[Work to complete]:
The data should be transcribed in its entirety, word for word.

[Recorded information]:

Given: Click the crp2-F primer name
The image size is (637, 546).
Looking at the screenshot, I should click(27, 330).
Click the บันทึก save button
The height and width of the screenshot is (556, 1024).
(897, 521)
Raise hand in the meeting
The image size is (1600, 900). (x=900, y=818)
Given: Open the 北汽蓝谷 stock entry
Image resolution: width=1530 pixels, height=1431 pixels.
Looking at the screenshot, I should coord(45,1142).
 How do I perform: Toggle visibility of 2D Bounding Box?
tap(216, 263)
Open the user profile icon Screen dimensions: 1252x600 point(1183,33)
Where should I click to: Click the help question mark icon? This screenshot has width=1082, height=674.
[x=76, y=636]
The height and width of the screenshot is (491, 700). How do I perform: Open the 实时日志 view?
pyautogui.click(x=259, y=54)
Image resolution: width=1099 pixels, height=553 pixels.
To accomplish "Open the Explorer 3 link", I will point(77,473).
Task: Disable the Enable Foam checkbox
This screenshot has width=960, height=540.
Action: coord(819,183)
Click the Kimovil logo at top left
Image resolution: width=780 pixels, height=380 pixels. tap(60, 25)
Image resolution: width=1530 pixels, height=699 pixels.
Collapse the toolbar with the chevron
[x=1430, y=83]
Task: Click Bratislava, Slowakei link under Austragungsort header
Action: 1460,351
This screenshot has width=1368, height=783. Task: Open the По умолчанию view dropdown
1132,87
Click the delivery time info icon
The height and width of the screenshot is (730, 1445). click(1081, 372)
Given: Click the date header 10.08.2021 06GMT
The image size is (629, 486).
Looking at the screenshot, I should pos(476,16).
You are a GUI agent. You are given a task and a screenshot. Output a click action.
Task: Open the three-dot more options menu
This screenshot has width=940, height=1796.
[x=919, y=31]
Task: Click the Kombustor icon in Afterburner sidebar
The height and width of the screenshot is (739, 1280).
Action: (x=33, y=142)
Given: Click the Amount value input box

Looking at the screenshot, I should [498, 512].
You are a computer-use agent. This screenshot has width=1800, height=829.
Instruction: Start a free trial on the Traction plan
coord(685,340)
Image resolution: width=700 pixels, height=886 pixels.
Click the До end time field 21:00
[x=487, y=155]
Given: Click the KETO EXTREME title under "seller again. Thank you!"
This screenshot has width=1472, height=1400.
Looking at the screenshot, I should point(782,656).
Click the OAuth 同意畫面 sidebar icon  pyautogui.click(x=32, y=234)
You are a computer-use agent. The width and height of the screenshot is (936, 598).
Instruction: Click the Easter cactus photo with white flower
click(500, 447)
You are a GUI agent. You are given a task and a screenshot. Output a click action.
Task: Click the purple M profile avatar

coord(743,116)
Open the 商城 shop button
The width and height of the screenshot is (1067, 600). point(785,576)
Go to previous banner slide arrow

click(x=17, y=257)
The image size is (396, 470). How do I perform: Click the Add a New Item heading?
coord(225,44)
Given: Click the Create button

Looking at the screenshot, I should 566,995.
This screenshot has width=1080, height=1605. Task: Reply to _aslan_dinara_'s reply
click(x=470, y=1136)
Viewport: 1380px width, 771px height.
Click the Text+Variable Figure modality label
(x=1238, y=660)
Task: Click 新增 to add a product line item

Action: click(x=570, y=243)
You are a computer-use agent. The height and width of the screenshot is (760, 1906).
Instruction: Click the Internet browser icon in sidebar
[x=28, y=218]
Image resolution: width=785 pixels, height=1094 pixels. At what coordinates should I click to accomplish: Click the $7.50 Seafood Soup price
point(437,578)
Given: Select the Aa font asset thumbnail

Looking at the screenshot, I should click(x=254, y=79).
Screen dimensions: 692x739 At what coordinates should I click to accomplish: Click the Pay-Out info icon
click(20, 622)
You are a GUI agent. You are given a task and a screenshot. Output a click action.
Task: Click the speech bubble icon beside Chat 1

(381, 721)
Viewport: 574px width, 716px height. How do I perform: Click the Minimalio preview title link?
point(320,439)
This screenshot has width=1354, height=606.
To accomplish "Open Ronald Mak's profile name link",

[Final answer]:
Given: Click the crp2-F primer name
The image size is (637, 546).
Looking at the screenshot, I should click(27, 330).
Click the บันทึก save button
The height and width of the screenshot is (556, 1024).
(897, 521)
Raise hand in the meeting
The image size is (1600, 900). (x=900, y=818)
Given: Open the 北汽蓝谷 stock entry
Image resolution: width=1530 pixels, height=1431 pixels.
Looking at the screenshot, I should coord(45,1142).
 How do I perform: Toggle visibility of 2D Bounding Box?
tap(216, 263)
Open the user profile icon Screen dimensions: 1252x600 point(1183,33)
Where should I click to: Click the help question mark icon? This screenshot has width=1082, height=674.
[x=76, y=636]
The height and width of the screenshot is (491, 700). How do I perform: Open the 实时日志 view?
pyautogui.click(x=259, y=54)
Image resolution: width=1099 pixels, height=553 pixels.
To accomplish "Open the Explorer 3 link", I will point(77,473).
Task: Disable the Enable Foam checkbox
This screenshot has width=960, height=540.
Action: coord(819,183)
Click the Kimovil logo at top left
Image resolution: width=780 pixels, height=380 pixels. tap(60, 25)
Image resolution: width=1530 pixels, height=699 pixels.
Collapse the toolbar with the chevron
[x=1430, y=83]
Task: Click Bratislava, Slowakei link under Austragungsort header
Action: 1460,351
This screenshot has width=1368, height=783. Task: Open the По умолчанию view dropdown
1132,87
Click the delivery time info icon
The height and width of the screenshot is (730, 1445). click(1081, 372)
Given: Click the date header 10.08.2021 06GMT
The image size is (629, 486).
Looking at the screenshot, I should pos(476,16).
You are a GUI agent. You are given a task and a screenshot. Output a click action.
Task: Open the three-dot more options menu
This screenshot has width=940, height=1796.
[x=919, y=31]
Task: Click the Kombustor icon in Afterburner sidebar
The height and width of the screenshot is (739, 1280).
Action: (x=33, y=142)
Given: Click the Amount value input box

Looking at the screenshot, I should [498, 512].
You are a computer-use agent. This screenshot has width=1800, height=829.
Instruction: Start a free trial on the Traction plan
coord(685,340)
Image resolution: width=700 pixels, height=886 pixels.
Click the До end time field 21:00
[x=487, y=155]
Given: Click the KETO EXTREME title under "seller again. Thank you!"
This screenshot has width=1472, height=1400.
Looking at the screenshot, I should point(782,656).
Click the OAuth 同意畫面 sidebar icon  pyautogui.click(x=32, y=234)
You are a computer-use agent. The width and height of the screenshot is (936, 598).
Instruction: Click the Easter cactus photo with white flower
click(500, 447)
You are a GUI agent. You are given a task and a screenshot. Output a click action.
Task: Click the purple M profile avatar

coord(743,116)
Open the 商城 shop button
The width and height of the screenshot is (1067, 600). point(785,576)
Go to previous banner slide arrow

click(x=17, y=257)
The image size is (396, 470). How do I perform: Click the Add a New Item heading?
coord(225,44)
Given: Click the Create button

Looking at the screenshot, I should 566,995.
This screenshot has width=1080, height=1605. Task: Reply to _aslan_dinara_'s reply
click(x=470, y=1136)
Viewport: 1380px width, 771px height.
Click the Text+Variable Figure modality label
(x=1238, y=660)
Task: Click 新增 to add a product line item

Action: click(x=570, y=243)
You are a computer-use agent. The height and width of the screenshot is (760, 1906).
Instruction: Click the Internet browser icon in sidebar
[x=28, y=218]
Image resolution: width=785 pixels, height=1094 pixels. At what coordinates should I click to accomplish: Click the $7.50 Seafood Soup price
point(437,578)
Given: Select the Aa font asset thumbnail

Looking at the screenshot, I should click(x=254, y=79).
Screen dimensions: 692x739 At what coordinates should I click to accomplish: Click the Pay-Out info icon
click(20, 622)
You are a GUI agent. You are given a task and a screenshot. Output a click action.
Task: Click the speech bubble icon beside Chat 1

(381, 721)
Viewport: 574px width, 716px height. How do I perform: Click the Minimalio preview title link?
point(320,439)
This screenshot has width=1354, height=606.
To accomplish "Open Ronald Mak's profile name link",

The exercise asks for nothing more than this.